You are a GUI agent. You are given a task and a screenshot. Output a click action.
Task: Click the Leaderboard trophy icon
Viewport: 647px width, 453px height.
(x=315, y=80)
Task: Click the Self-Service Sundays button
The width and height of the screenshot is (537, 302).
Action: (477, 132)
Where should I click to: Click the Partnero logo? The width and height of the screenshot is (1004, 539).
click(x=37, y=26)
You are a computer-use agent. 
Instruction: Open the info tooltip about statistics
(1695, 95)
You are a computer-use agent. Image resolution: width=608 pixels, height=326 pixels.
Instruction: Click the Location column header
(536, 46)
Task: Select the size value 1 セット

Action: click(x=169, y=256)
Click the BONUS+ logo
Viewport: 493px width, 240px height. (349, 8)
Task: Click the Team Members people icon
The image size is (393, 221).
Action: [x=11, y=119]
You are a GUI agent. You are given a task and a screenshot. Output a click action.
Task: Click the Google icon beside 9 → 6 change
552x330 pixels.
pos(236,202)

■ WORK TO COMPLETE
Copy the data from the line containing "Where should I" through the line containing "Action: [x=11, y=119]", substituting "Command" for "Instruction" and leaving everything else unchanged.

■ EXERCISE ANSWER
Where should I click to: Click the Partnero logo? The width and height of the screenshot is (1004, 539).
click(x=37, y=26)
You are a computer-use agent. 
Command: Open the info tooltip about statistics
(1695, 95)
You are a computer-use agent. Image resolution: width=608 pixels, height=326 pixels.
Command: Click the Location column header
(536, 46)
Task: Select the size value 1 セット

Action: click(x=169, y=256)
Click the BONUS+ logo
Viewport: 493px width, 240px height. (349, 8)
Task: Click the Team Members people icon
The image size is (393, 221).
Action: [x=11, y=119]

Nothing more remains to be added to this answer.